PROBLEM DETAILS = Only a number is expected in reply: the count of lines below where the word "chevron" occurs.

Stored records:
● ● ● ● ●
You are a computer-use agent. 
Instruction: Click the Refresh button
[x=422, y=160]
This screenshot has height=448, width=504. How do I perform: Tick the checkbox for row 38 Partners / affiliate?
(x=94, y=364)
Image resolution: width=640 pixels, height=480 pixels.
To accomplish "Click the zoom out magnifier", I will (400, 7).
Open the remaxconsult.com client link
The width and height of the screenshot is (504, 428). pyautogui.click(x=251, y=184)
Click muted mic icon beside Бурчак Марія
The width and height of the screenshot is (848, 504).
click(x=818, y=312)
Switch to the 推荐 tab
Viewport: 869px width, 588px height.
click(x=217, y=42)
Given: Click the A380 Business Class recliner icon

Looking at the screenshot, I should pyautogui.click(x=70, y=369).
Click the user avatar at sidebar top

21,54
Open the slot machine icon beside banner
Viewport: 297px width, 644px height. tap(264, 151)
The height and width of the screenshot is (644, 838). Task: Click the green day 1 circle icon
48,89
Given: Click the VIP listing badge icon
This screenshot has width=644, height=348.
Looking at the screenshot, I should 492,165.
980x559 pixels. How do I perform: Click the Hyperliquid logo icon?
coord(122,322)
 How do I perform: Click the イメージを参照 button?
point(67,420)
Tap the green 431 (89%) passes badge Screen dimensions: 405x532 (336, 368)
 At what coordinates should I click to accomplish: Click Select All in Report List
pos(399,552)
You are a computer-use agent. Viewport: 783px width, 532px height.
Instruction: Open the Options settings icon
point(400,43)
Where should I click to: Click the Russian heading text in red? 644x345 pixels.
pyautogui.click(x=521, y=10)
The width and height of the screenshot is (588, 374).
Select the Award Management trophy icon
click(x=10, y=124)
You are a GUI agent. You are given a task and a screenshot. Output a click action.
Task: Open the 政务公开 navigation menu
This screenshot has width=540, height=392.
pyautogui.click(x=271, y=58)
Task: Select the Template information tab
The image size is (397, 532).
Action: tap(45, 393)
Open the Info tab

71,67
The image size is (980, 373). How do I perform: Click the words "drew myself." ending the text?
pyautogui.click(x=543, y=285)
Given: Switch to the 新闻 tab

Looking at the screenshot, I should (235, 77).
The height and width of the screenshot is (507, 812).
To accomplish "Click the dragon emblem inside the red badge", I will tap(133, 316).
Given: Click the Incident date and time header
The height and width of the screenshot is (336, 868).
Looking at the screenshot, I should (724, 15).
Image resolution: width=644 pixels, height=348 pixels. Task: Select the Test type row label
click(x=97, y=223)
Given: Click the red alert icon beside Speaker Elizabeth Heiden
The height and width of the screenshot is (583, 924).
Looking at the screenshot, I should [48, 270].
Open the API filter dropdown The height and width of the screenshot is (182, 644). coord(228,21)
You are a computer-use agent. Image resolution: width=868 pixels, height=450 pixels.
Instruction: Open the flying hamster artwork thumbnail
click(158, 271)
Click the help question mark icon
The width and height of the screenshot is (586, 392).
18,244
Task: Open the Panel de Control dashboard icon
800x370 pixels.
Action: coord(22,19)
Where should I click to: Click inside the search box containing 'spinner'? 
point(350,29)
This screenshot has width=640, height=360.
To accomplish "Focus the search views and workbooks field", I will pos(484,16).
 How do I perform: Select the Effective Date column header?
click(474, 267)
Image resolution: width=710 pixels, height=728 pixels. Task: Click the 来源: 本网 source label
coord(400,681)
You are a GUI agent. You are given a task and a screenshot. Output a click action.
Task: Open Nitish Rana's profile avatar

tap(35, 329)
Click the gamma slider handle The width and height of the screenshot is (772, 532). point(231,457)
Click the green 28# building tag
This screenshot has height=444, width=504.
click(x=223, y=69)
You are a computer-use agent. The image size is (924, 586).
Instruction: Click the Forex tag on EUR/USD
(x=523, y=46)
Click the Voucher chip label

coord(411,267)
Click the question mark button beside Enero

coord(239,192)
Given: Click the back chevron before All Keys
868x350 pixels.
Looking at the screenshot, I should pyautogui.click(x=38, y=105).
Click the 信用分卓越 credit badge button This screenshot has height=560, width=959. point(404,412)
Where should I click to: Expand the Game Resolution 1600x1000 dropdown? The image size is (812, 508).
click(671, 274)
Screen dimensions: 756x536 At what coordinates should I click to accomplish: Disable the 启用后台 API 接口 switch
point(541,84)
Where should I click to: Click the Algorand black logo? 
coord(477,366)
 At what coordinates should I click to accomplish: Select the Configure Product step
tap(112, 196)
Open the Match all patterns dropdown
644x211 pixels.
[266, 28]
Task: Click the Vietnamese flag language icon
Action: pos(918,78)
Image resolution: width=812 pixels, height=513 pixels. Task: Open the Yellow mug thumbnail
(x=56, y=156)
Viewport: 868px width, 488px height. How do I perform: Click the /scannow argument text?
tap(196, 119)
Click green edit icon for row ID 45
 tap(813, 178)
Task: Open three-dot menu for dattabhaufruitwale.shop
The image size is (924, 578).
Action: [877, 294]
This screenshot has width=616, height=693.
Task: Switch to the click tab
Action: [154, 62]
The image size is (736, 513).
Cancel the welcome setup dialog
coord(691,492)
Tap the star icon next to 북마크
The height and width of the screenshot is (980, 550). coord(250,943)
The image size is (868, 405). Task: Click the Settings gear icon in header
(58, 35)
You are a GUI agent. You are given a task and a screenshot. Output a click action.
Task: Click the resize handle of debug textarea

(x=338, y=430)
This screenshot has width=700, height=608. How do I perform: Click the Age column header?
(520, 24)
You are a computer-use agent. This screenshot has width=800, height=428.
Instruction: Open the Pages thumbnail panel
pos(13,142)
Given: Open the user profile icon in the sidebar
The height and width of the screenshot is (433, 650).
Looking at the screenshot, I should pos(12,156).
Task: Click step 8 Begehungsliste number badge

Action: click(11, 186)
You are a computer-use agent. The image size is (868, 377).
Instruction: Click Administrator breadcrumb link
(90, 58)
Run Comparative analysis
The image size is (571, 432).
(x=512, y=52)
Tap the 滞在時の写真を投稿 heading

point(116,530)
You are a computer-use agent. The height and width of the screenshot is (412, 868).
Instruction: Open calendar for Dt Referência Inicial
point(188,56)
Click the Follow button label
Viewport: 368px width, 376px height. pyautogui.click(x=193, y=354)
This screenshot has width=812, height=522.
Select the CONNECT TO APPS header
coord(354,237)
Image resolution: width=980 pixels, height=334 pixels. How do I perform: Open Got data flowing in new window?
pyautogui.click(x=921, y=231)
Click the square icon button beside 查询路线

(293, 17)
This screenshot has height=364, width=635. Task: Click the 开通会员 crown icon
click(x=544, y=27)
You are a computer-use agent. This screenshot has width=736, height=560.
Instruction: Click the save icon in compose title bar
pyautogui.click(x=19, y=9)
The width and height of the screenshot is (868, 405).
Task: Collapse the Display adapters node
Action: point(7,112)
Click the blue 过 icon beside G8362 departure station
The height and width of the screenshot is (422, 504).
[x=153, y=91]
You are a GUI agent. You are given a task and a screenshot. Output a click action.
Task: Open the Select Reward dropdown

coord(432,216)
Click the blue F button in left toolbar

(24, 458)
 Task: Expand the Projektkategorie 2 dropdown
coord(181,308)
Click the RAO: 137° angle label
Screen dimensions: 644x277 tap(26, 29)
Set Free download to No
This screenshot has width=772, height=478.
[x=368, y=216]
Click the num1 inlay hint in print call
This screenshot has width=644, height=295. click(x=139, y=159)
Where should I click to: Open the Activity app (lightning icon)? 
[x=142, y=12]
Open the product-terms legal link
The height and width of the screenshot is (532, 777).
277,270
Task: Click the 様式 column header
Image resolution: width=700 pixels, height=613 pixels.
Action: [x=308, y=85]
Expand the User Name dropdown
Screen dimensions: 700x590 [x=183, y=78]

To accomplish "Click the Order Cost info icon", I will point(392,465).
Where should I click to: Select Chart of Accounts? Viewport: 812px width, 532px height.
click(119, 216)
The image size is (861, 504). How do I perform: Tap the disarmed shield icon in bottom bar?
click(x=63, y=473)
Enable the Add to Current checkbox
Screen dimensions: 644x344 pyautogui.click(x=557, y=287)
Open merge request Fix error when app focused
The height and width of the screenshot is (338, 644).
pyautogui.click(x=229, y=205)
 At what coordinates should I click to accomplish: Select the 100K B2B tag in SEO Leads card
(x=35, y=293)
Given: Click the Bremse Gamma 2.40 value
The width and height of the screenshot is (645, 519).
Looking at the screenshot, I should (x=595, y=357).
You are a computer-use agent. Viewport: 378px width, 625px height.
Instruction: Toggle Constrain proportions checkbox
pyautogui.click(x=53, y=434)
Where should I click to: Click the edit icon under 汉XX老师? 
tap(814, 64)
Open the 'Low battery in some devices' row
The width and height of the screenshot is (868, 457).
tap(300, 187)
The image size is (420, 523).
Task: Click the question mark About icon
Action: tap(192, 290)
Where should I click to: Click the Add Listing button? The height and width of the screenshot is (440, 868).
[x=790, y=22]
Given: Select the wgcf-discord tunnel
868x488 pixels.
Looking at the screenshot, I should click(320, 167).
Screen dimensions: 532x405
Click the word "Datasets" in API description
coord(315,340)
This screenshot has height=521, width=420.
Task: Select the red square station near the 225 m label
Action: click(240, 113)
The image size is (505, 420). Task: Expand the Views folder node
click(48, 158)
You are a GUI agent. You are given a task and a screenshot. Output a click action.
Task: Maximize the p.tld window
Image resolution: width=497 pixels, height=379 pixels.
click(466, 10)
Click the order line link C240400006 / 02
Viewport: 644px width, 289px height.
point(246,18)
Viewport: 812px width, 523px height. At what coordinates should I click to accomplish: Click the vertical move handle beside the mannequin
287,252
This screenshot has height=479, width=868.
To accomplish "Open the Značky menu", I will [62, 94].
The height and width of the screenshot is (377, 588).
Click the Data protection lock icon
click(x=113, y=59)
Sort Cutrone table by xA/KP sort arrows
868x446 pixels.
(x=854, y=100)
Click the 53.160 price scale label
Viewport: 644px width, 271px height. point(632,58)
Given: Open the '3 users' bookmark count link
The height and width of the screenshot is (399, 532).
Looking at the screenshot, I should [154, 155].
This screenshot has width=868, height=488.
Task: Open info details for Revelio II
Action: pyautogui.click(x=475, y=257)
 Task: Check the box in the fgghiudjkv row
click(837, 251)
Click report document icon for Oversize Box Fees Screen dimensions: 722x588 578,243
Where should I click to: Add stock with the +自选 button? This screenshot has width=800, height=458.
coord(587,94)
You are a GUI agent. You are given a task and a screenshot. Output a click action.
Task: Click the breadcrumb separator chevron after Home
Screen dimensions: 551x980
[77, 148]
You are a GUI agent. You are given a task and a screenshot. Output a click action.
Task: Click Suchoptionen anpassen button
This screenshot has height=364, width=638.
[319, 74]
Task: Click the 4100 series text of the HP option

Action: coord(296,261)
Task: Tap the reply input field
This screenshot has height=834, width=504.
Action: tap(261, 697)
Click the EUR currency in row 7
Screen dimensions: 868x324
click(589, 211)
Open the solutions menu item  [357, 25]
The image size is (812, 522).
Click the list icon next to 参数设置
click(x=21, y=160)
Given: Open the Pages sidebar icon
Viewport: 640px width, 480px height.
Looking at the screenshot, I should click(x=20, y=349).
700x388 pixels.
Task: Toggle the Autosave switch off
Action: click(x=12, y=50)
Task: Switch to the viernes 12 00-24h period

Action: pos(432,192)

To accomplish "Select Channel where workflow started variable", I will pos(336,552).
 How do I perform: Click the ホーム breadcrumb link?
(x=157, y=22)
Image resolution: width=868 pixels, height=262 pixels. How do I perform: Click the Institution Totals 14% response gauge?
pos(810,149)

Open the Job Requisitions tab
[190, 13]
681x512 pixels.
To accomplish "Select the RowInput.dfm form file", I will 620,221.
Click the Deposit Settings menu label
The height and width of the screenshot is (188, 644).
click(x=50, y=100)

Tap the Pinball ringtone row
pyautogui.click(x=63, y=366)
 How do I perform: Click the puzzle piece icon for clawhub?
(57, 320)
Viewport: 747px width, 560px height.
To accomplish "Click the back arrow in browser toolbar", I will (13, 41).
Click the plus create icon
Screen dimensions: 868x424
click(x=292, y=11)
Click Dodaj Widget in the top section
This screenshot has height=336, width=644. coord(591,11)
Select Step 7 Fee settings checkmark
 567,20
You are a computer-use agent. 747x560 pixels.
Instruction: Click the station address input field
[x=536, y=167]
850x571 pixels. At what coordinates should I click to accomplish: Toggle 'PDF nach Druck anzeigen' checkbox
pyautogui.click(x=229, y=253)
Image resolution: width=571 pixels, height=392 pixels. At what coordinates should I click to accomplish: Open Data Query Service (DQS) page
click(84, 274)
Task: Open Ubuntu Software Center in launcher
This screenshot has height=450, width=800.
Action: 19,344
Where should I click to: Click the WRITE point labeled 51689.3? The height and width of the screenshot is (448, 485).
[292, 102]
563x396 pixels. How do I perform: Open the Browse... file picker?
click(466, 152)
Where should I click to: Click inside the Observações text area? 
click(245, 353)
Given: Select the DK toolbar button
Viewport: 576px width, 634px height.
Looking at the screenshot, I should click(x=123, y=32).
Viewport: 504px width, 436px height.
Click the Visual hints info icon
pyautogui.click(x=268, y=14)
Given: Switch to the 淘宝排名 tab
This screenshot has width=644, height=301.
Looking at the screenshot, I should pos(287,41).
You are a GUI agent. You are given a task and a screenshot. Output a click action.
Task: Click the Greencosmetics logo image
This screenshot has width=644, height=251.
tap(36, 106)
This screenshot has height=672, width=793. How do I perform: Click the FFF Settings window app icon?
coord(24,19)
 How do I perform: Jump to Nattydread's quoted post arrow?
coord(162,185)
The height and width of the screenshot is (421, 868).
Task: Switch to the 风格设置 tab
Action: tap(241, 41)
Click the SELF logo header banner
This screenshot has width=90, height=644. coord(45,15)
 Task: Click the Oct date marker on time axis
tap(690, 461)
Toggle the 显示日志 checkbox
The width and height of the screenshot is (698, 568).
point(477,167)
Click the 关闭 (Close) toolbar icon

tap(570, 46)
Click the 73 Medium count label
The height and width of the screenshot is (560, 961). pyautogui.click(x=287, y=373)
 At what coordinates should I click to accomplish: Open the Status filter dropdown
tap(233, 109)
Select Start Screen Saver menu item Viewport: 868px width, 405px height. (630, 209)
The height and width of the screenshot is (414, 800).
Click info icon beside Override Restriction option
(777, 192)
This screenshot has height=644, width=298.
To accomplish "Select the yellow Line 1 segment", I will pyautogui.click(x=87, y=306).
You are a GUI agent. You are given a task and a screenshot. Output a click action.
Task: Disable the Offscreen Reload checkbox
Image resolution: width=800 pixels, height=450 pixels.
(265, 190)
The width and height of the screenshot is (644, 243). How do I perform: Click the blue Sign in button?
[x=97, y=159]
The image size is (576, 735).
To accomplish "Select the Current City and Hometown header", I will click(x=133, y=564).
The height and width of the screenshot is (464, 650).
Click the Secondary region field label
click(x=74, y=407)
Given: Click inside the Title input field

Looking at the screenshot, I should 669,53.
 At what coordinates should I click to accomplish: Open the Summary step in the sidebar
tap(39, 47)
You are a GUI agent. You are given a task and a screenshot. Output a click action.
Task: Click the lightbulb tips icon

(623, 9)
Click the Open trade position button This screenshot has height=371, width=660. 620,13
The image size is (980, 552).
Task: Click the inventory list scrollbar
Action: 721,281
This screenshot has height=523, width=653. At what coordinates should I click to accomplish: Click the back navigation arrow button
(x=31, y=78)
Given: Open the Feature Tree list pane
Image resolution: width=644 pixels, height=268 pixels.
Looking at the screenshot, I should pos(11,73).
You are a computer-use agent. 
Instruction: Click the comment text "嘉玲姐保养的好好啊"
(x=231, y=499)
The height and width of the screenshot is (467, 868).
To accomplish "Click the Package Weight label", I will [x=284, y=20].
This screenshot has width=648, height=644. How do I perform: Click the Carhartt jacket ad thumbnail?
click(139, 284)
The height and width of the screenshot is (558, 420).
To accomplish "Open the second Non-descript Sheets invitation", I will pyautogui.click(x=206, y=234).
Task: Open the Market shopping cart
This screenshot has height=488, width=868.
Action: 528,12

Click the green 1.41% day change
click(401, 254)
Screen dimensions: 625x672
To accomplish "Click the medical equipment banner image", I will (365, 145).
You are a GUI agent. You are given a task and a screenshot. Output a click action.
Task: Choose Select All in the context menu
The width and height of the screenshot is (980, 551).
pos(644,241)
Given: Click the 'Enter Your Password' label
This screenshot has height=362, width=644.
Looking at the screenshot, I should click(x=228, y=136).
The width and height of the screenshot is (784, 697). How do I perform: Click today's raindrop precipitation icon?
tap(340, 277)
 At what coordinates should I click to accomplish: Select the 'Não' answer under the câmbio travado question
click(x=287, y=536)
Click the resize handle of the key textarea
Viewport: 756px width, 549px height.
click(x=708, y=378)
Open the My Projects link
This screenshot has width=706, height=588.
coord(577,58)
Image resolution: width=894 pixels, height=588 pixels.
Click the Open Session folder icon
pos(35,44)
● ● ● ● ●
ANSWER TO THE EXERCISE = 2